Ask anyone who knows me and they will attest to my distaste for numbers. In high school my report card constantly reflected how much numbers and I are not friends.
Which is probably why I chose jobs where the math was done for me (hello cash register) or where I avoided numbers as much as humanly possible (not a lot of number crunching monitoring emails and answering phones as an administrative assistant) and oh look! Even coming back to my love of writing has made it possible for me to avoid anything to do with mathematic facts.
So I why on God’s earth I chose to go on a weight loss plan that deals PRIMARILY WITH NUMBERS is anyone’s guess. And here’s the thing, when you combine something that I love (hai food) with something I don’t love, (stinky numbers), the combination is not pretty.
Not pretty at all.
Because one of us is going to lose and it won’t be the food.
Week two of Weight Watchers had me emptying the cupboards searching for any kind of food I could get my hands on. If it was edible, I wasn’t above eating it and naturally my points and pounds lost for the week reflected it. I didn’t lose as much as I thought I would (okay I gained) and it’s largely due to every time I ate more than what I should or ate something that I felt I probably shouldn’t. I would quickly decide that that day (and eventually the week) was a total wash. My friend Amy (from Resourceful Mommy) made the comment on Facebook about falling off the weight loss wagon and it resonated with me because it was exactly how I was feeling that week also. I confessed that not only have I fallen off the weight loss wagon so many times that I have bumps, bruises, and skinned up knees from it all… but darn those girl scout cookies were good! I’ve since decided that because I am so prone to falling that buying some knee pads and a helmet might not be a bad idea.

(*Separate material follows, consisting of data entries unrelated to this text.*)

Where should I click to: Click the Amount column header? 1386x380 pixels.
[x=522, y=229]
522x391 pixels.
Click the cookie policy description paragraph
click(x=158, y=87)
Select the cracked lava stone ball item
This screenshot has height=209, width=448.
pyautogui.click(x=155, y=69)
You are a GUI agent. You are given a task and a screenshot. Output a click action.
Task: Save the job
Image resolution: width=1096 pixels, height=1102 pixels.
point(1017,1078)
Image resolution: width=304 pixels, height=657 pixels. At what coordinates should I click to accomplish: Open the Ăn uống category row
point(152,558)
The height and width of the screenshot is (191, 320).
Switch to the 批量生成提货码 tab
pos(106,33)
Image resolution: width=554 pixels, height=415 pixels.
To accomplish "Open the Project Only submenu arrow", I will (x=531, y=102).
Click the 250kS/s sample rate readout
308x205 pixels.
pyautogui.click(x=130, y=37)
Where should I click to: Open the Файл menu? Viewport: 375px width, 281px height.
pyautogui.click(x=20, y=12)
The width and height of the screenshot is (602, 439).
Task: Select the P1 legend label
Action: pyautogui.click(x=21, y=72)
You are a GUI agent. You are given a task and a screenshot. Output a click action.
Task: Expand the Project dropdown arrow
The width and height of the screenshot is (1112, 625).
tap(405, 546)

Then week three came along and I thought, “I can do this. It’s only food right?” then I ate the rest of my boxes of girl scout cookies (if Brian and I find a walmart later today… those gals with the tables set up outside may have just found their next victim, but you didn’t read that). But instead of giving up on each day, I reminded myself that tomorrow was a new one, points refilled, my water bottle refilled and a fridge full of things that were good for me. And I made it. I made it to Sunday and then I weighed myself.
Down 2.5 pounds total and we are in week four. I guess it could be worse right?

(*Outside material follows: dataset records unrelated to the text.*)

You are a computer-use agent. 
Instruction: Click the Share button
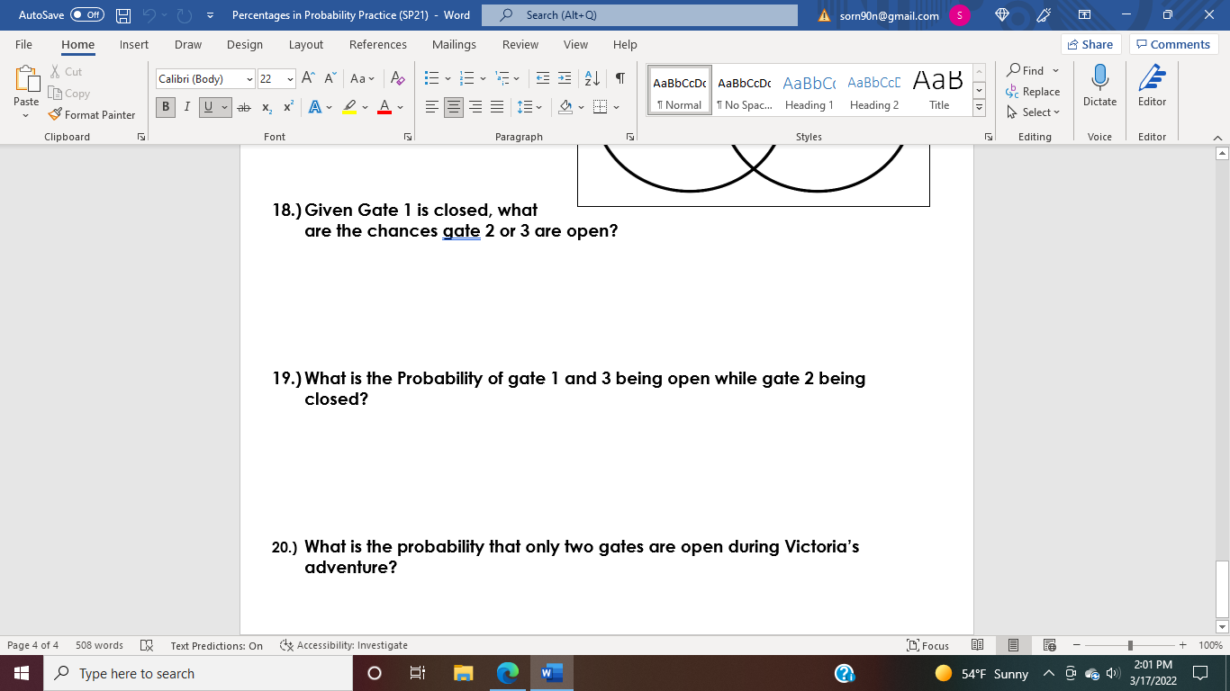(x=1090, y=43)
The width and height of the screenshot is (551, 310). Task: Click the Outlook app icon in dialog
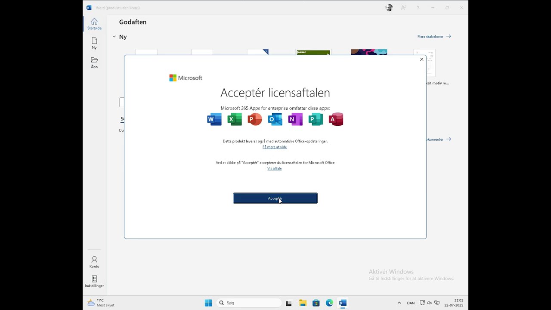(275, 119)
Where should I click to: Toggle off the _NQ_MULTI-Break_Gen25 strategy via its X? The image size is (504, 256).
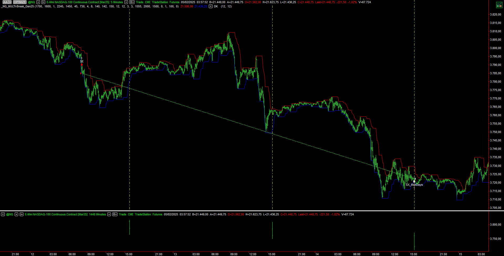tap(210, 6)
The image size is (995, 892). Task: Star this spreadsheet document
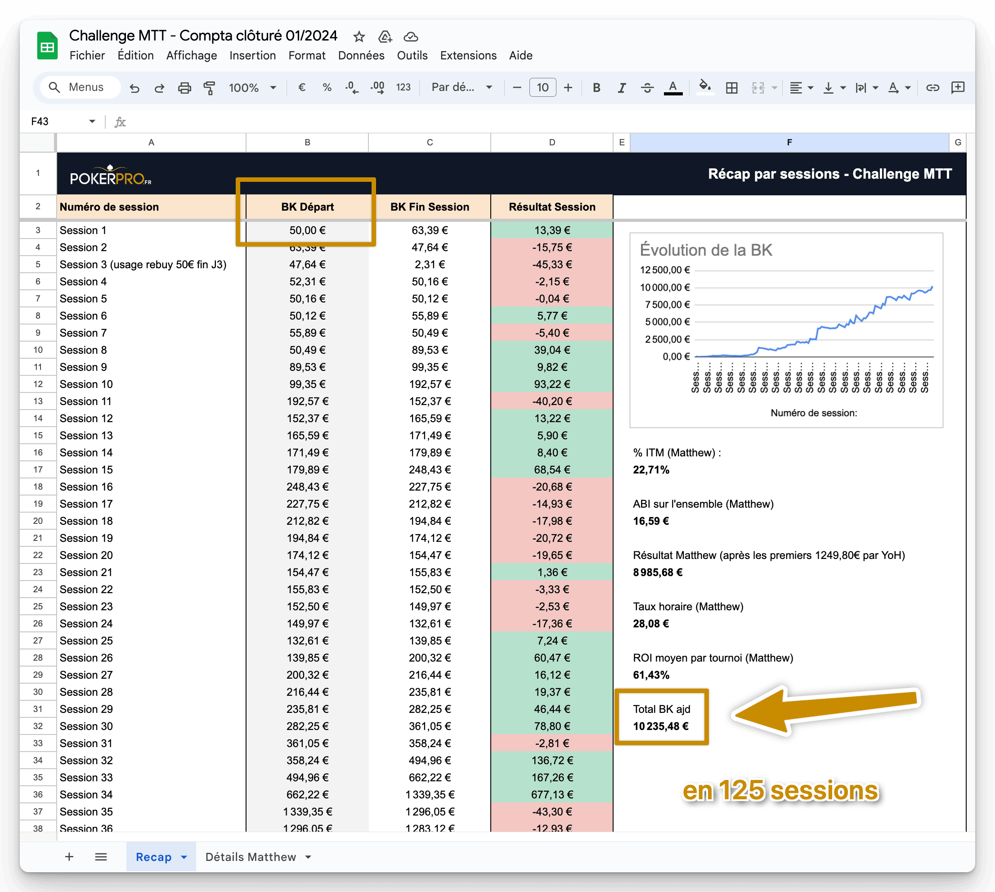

Over the course of the last two weeks I lamented on how the recipe builder was not my friend (it is VERY HARD to create a recipe using the beef and pork we have butchered); because it really wants to list out name brand foods over a basic food list, thus making it hard to build an actual recipe. I also decided I love the points calculator more than anything in the world because when I do actually find a food using the points tracker, it is more points than if I just put in the nutritional values on my own (guess what I use more, points tracker or points calculator?) and yet… exercising or finding the motivation to exercise is still the bane of my existence.
My biggest challenge, outside of the exercise, is remembering to calculate things (and that’s where the numbers and I truly fight). I either carry my phone with me EVERYWHERE so I can do a quick points enter while I’m in the kitchen preparing a meal, or carry a half dozen food packages or nutritional values scrawled on paper back to my room to calculate everything straight into the website from my laptop. It makes me look like I’m hoarding food when you walk in and find packets of cheese, hot chocolate, the bag of rice, salad dressing, a box of cereal… you name it, it’s sprawled all over my bed and I’m crunching numbers like an accountant on April 15th.
Like I said before… not a pretty picture.
While I’m not a math whiz (I prefer to stick to writing but not writing about math… that’s a no-no), I refuse to let this numbers game beat me or get the best of me.